À peine arrivé à la Maison Blanche, l’une des priorités de Donald Trump a été de s’en prendre aux personnes trans et non-binaires. L’autrice d’Harry Potter, J. K. Rowling, a décidé de dédier sa fortune bâtie sur la saga au financement de poursuites juridiques transphobes. Dans certains médias français, des propos transphobes sont encore véhiculés, sans contradiction ni souci des premieres concernées.
Élie Hervé Journaliste, spécialiste des questions de genres et de discriminations, iel a écrit notamment pour Les Jours, Mediapart ou encore La Déferlante.
© Lisa Damiano
L’obsession politique et médiatique pour les personnes trans ne se cantonne pas au discours : ces attaques ont des conséquences réelles sur leurs vies, déjà précarisées par un système discriminant et entachées par une haine ancrée dans la société.
Élie Hervé est journaliste, spécialiste des questions de genre et de discrimination. Son ouvrage Transphobia : enquête sur la désinformation et les discriminations transphobes (Solar, 2025) revient sur le poids de la transphobie dans notre société, des médias aux lobbys réactionnaires, en passant par le champ politique et institutionnel. Entretien.
Basta! : Dans votre ouvrage, vous laissez une grande place aux récits de personnes trans, rencontrées à l’occasion d’articles ou interrogées spécialement pour ce livre.
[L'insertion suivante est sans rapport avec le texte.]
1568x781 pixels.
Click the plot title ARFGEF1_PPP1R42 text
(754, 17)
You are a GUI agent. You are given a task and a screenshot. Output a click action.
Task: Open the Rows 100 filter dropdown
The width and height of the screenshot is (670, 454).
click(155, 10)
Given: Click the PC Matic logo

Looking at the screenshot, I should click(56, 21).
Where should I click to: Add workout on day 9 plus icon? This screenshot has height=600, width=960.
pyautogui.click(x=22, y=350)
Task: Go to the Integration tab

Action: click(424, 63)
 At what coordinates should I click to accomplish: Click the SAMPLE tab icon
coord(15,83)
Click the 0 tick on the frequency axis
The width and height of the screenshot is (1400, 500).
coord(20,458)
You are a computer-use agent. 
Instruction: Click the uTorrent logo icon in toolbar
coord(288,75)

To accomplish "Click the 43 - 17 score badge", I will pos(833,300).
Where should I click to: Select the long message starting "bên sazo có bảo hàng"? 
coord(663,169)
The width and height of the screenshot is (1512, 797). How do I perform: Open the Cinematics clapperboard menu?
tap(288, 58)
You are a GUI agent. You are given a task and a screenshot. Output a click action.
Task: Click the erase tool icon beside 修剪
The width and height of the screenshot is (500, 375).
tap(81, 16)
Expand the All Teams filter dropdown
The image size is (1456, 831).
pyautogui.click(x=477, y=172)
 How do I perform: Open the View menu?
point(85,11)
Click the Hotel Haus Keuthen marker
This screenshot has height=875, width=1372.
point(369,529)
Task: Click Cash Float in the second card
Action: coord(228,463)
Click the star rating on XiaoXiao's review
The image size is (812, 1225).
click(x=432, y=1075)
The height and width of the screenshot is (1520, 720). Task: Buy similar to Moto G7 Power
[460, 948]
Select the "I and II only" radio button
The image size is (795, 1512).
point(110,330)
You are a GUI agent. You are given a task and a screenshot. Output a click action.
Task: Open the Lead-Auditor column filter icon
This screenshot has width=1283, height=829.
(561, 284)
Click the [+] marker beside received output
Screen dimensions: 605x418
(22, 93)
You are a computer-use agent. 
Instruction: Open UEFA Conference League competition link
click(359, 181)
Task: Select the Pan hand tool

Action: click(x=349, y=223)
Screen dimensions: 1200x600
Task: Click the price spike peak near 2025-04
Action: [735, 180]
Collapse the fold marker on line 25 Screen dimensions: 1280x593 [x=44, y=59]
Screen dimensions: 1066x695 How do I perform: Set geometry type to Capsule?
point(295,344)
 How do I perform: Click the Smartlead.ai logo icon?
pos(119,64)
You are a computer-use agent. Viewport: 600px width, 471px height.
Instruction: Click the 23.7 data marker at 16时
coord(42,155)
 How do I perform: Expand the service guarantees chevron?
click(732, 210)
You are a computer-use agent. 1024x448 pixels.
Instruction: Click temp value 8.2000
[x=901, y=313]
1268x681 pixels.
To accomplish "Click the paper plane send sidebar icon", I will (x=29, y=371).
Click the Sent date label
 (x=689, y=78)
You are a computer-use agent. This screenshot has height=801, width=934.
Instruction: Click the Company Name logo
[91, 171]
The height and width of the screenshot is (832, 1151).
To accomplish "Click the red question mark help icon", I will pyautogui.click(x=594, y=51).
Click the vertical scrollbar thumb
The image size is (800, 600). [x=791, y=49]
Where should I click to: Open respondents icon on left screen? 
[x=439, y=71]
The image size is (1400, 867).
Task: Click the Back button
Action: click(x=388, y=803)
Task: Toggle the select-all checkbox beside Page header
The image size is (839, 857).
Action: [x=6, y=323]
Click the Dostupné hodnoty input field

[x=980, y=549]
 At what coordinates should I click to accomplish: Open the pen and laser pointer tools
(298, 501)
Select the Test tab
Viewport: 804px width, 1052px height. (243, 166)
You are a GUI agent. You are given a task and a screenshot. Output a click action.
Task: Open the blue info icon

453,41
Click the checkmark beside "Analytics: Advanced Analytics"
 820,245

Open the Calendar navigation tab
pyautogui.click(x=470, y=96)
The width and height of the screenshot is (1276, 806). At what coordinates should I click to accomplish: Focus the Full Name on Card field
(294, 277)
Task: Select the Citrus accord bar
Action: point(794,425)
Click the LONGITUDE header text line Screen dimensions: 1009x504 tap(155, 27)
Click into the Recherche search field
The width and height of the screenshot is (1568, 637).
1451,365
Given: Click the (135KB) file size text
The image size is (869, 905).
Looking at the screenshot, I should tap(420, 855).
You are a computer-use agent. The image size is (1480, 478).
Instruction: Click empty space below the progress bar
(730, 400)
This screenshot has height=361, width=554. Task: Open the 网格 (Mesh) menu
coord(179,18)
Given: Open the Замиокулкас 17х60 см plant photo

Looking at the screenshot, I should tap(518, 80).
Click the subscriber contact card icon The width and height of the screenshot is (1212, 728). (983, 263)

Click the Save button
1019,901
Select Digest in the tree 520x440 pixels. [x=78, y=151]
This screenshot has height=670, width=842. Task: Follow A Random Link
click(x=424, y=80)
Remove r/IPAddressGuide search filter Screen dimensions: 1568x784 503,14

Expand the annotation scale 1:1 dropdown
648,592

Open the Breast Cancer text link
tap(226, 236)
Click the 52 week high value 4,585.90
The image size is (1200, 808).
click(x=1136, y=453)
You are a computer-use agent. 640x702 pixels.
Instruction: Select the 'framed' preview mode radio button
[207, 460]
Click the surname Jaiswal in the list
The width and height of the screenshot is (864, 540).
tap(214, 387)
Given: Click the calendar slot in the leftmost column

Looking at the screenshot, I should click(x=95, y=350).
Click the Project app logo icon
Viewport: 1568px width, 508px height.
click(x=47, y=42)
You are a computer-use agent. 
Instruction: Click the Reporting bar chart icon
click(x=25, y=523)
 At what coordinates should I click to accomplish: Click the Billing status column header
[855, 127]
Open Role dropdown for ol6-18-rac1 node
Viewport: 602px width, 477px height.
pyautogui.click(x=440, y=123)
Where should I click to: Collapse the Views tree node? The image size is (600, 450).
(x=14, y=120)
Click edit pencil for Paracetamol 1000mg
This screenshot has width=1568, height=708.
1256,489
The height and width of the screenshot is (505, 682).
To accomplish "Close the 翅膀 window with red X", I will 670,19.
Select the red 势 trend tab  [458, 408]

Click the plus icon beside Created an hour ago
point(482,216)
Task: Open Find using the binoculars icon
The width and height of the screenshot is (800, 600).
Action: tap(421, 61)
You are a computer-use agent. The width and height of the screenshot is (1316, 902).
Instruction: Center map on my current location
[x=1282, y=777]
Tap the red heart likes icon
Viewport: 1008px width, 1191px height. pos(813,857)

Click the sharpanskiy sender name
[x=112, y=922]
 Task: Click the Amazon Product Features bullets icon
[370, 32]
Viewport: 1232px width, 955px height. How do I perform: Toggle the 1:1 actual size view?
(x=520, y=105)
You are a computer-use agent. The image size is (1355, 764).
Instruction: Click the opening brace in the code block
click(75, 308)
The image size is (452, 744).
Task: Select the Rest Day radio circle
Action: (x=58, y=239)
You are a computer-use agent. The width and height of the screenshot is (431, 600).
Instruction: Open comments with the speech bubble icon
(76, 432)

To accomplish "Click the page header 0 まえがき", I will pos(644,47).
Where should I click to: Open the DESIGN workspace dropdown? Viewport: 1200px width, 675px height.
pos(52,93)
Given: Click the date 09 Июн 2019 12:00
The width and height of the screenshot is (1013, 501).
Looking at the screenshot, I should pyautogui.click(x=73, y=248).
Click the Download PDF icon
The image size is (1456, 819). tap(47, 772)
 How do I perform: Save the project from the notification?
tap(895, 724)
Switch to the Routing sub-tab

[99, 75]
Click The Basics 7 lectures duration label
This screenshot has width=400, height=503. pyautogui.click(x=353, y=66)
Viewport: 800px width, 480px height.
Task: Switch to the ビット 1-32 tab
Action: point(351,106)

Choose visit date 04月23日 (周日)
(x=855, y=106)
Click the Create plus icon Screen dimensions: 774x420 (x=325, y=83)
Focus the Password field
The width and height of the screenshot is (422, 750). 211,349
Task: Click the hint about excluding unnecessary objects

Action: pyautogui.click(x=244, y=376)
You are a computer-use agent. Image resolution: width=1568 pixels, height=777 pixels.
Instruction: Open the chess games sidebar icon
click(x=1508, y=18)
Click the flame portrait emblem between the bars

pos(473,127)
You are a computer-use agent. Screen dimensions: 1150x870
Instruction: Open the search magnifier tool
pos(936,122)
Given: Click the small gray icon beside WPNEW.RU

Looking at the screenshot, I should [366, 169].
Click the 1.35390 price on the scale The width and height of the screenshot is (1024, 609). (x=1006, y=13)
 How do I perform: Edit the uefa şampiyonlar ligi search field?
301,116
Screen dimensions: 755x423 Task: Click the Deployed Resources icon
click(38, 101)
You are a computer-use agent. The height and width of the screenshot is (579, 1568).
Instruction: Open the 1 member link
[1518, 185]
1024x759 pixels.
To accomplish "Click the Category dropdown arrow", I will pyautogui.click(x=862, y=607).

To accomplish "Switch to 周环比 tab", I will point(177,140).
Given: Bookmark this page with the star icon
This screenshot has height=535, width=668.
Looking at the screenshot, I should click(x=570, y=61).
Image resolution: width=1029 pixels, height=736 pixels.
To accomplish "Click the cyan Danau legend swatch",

Est-ce un moyen de rééquilibrer un traitement médiatique qui, dans l’ensemble, ne laisse que peu de place à ces paroles ?
Élie Hervé : J’espère que mon enquête journalistique est une première pierre et qu’il va y en avoir d’autres. En école de journalisme, et globalement quand on est journaliste, on nous apprend à donner la parole aux personnes concernées et à vérifier l’information. C’est la base de notre travail. Mais, bizarrement, sur les questions trans, ce n’est pas mis en pratique.